Prior to using the soil, it was homogeneously mixed and air dried. The samples were tapped to break aggregated soil and passed through a 0.5-mm sieve. Then, the soil was artificially contaminated by slowly adding a mixture gasoline and diesel fuel (60–40%) with continuous mixing, due to the fact that in many hydrocarbon-contaminated places, such as fuel stations, it is usual to find a mixture of these fuels as pollutants. The polluted soil was kept out of light in a closed vessel for 14 days. Then, the initial concentration of soil contaminant hydrocarbons was analyzed by the gas chromatography/mass spectrometry (GC-MS) method.

For elucidating the role of soil organic matter, Los Marines soil was used.

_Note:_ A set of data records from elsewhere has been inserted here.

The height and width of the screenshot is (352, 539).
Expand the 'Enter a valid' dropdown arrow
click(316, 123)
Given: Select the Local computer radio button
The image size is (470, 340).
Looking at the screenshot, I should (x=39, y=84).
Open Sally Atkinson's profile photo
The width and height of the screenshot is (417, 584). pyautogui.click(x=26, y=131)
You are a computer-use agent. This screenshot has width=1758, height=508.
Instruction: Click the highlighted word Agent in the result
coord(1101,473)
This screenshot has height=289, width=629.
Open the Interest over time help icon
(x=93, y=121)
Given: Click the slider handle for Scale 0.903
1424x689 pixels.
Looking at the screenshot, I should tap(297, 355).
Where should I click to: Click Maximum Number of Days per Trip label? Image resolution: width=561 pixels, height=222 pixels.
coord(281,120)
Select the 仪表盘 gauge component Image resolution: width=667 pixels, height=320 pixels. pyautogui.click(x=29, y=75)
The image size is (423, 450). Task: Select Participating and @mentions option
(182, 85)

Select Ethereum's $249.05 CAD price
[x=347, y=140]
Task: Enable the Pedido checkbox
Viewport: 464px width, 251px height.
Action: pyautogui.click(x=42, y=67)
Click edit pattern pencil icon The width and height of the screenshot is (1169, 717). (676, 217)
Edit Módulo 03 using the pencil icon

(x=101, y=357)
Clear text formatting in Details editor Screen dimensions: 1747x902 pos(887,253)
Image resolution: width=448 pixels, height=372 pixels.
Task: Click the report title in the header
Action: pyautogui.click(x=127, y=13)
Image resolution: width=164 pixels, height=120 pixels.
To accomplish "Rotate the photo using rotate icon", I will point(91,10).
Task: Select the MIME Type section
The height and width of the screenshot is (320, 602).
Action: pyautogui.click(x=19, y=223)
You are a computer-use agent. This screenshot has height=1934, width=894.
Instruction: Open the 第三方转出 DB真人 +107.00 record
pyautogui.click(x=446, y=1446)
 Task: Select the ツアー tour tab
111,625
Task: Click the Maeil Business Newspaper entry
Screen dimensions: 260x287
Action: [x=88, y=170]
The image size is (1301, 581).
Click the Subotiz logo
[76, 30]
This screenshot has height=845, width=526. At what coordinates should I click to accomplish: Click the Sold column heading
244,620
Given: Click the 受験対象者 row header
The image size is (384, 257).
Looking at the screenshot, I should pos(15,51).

Different organic matter contents were required. The soil with lower amount of organic matter (0%) was obtained after calcination of the collected soil for 24 h at 550 °C in a muffle furnace (Nabertherm, 19/12/S27). The soil with the highest content of organic matter was Los Marines soil without heat treatment (5%). Finally, a soil with an intermediate amount of organic matter was made by a mixture of untreated soil and calcined soil in a 1:1 ratio; in this way, a soil with an organic matter of 2.5% was obtained.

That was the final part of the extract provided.